To Conservator groups it is extremely important to maintain agreement by everyone in the group to the group ideas.  They are much more likely to expel a member of the group than to allow for diversity of thought. In addition, these groups tend to an egalitarian group structure.  There is very low hierarchy in these groups.  Individual groups tend to be small.  Slight diversity of ideas tend to result in the creation of splinter groups.

The Conservator type group is actually called Egalitarians by the Anthropologists.  Their group ideas are inspired by the perception that the world is experiencing very adverse times.  In this perception they are linked to reality when such times actually exist.  Their group will gain adherents in such times as others notice the adversity and some to believe as well.

The Conservator group strategy is to seek to pull back and control risk taking so that they can keep (or in this case return to) safety.

Ironically, the Environmental movement is another contemporary example of a Conservator group.  Their approach to the world is very similar to the Tea Party in their belief that things are out of kilter and that a major pulling back is needed to get things to be safe.  They also have the same leanings toward purity of thinking and splinter groups.

The Theory of Plural Rationalities suggests that people and groups of people will always exist who have the Conservator point of view.  But when the environment aligns better with their dire view, they will attract more adherents and possibly even dominance.

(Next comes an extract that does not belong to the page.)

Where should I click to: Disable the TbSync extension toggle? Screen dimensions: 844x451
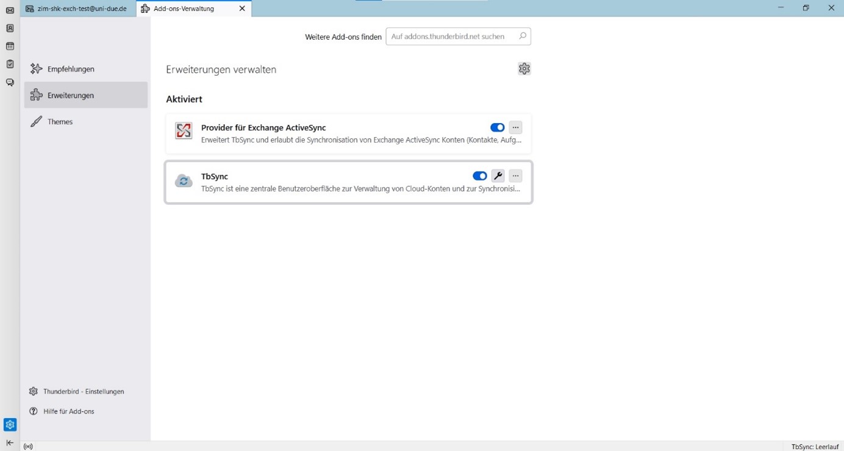[479, 176]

When they dominate a society, there will be relatively little growth and investment.  They tend to want to keep things the same.  New ideas are not favored.  During the reign of the Conservators, excess capacity will doubtless build up which will eventually be put to use and create relative prosperity undermining the message of the Conservators.
Eventually, people will notice that some other group that is not as fixed in its approach will be doing better.  People will drift away from the Conservators to the other groups and it will lose influence.  Those other groups will be taking one of three approaches:

  • Some will be making smaller investments like the Conservators, but will be widely diversified in their approach, unlike the tightly focused Conservators.  Eventually one of their many investments will take off.  These are the Pragmatists and they are best suited for the Uncertain environment.
  • Some will be the entrepreneurs who will charge ahead with new ideas and new ventures anyway.  They are most likely to put the excess capacity to use and create the prosperity.  They are the Maximizers.  Their approach is best suited for Boom times.
  • Some will be looking for the large organizations, the governments and the large corporations to save the economy.  They favor a guided approach to innovation and growth and investments.  They are the Managers.  Their approach is best suited to Moderate times.  They hope to extend those moderate times forever through careful management of the economy.

The Tea Party is not a purely Conservator group.  Some of their main ideas are Maximizer ideas.  They are directly opposed to both the Conservator and Manager strands of the Democratic party.  The Conservator strands of the Democrats are the people who are very much in favor of helping the needy and the labor movement.  The Manager strands of the party are the big government folks who believe that the world can be made a better place by government actions.  The Republican party also has had Manager strands with its historical support of big business and the military who are both strongly Manager groups.